The three-dimensional structures populated by a protein molecule determine to a great extent its biological activities. The rich information encoded by protein structure on protein function continues to motivate the development of computational approaches for determining functionally-relevant structures. The majority of structures generated in silico are not relevant. Discriminating relevant/native protein structures from non-native ones is an outstanding challenge in computational structural biology. Inherently, this is a recognition problem that can be addressed under the umbrella of machine learning. In this paper, based on the premise that near-native structures are effectively anomalies, we build on the concept of anomaly detection in machine learning. We propose methods that automatically select relevant subsets, as well as methods that select a single structure to offer as prediction. Evaluations are carried out on benchmark datasets and demonstrate that the proposed methods advance the state of the art. The presented results motivate further building on and adapting concepts and techniques from machine learning to improve recognition of near-native structures in protein structure prediction.

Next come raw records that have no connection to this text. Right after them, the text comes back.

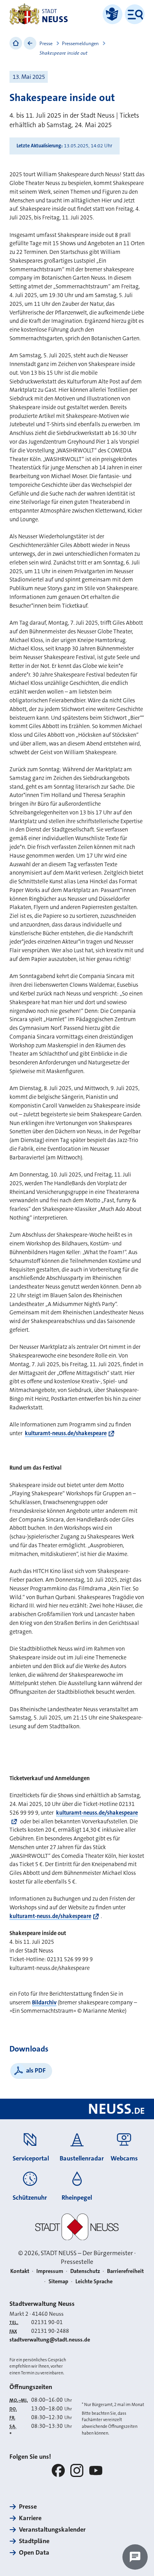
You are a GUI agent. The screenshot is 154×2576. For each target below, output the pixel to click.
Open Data (34, 2552)
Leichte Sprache (94, 2281)
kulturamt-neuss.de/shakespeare (66, 1433)
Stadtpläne (34, 2541)
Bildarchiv (44, 2002)
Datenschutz (85, 2271)
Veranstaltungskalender (52, 2529)
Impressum (49, 2271)
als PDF (36, 2070)
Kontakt (19, 2271)
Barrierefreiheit (125, 2271)
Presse (46, 43)
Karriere (30, 2518)
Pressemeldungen (80, 43)
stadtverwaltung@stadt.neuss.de (49, 2339)
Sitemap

蛋白质分子所呈现的三维结构在很大程度上决定了其生物学活性。蛋白质结构所编码的丰富信息与蛋白质功能之间的关系,持续推动着用于确定功能相关结构的计算方法的发展。计算机模拟生成的大多数结构并不相关。从非天然结构中区分出相关/天然蛋白质结构,是计算结构生物学中一项突出的挑战。本质上,这是一个识别问题,可以在机器学习的框架下解决。在本文中,基于接近天然的结构实际上就是异常值这一前提,我们以机器学习中的异常检测概念为基础展开研究。我们提出了自动选择相关子集的方法,以及选择单个结构作为预测结果的方法。在基准数据集上进行了评估,结果表明所提出的方法推动了该领域的技术发展。所呈现的结果促使我们进一步借鉴和应用机器学习的概念与技术,以改进蛋白质结构预测中对接近天然结构的识别。